Exercise aim =>
Locate "Given: Select the 3M range pill" in the listing. Transcribe the line that contains it and every line that follows, through the last, omitting all pictures.

Records for the task =>
▼
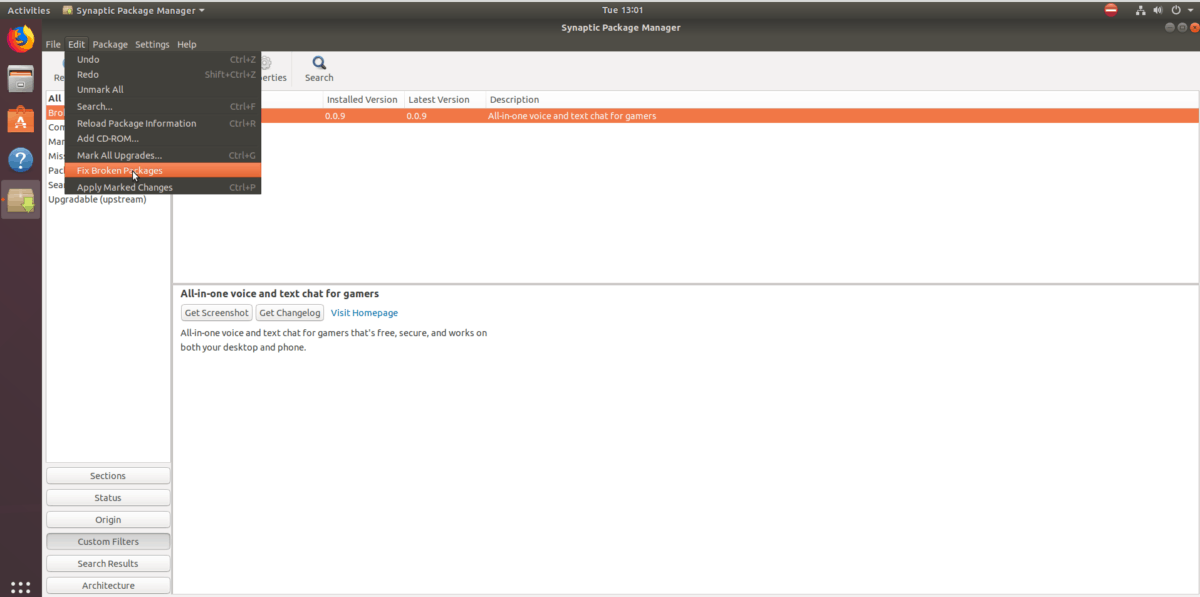This screenshot has height=597, width=1200.
Task: Launch Firefox from the dock
Action: point(19,40)
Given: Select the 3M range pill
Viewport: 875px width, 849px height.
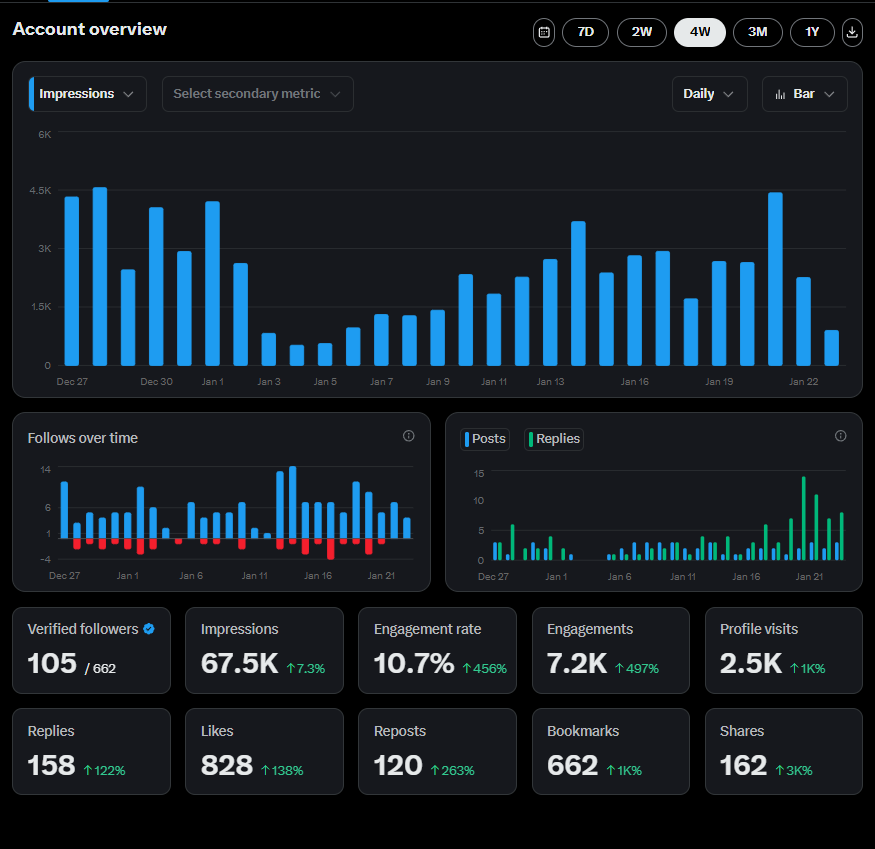Looking at the screenshot, I should coord(757,32).
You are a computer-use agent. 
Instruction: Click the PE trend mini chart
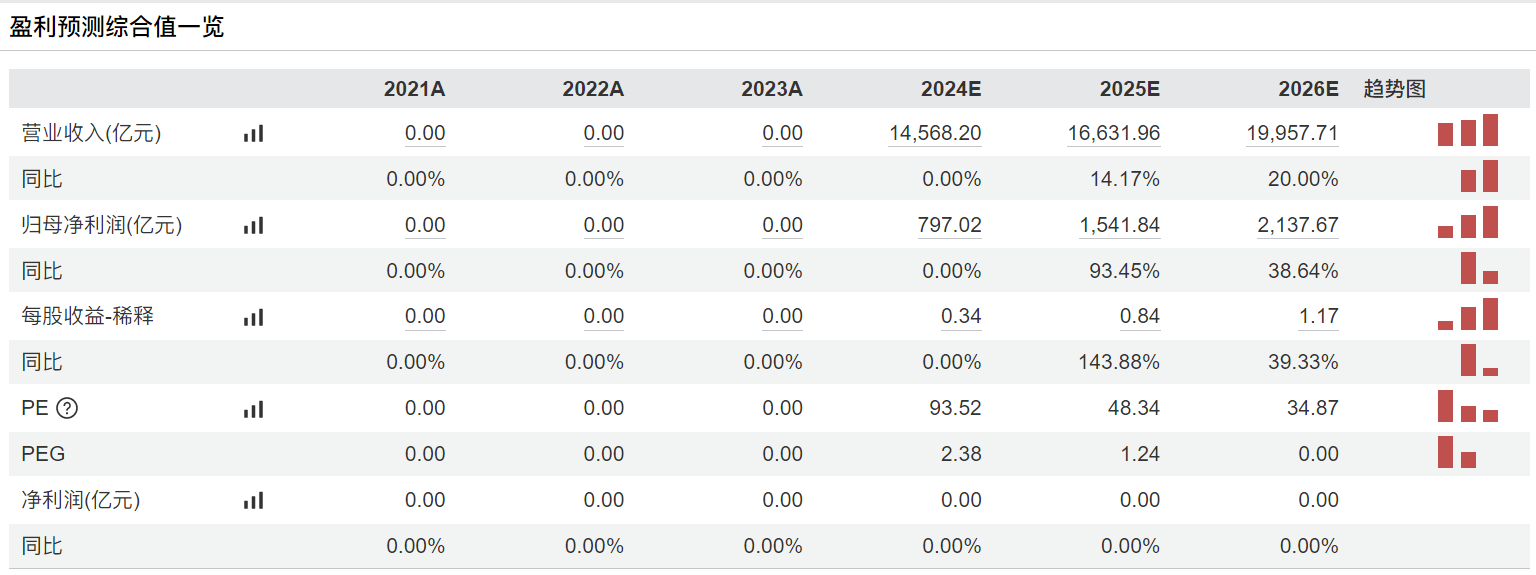click(1468, 407)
▲
Your response =>
Given: Select the 3M range pill
Viewport: 875px width, 849px height.
Looking at the screenshot, I should coord(757,32).
You are a computer-use agent. 
Instruction: Click the PE trend mini chart
click(1468, 407)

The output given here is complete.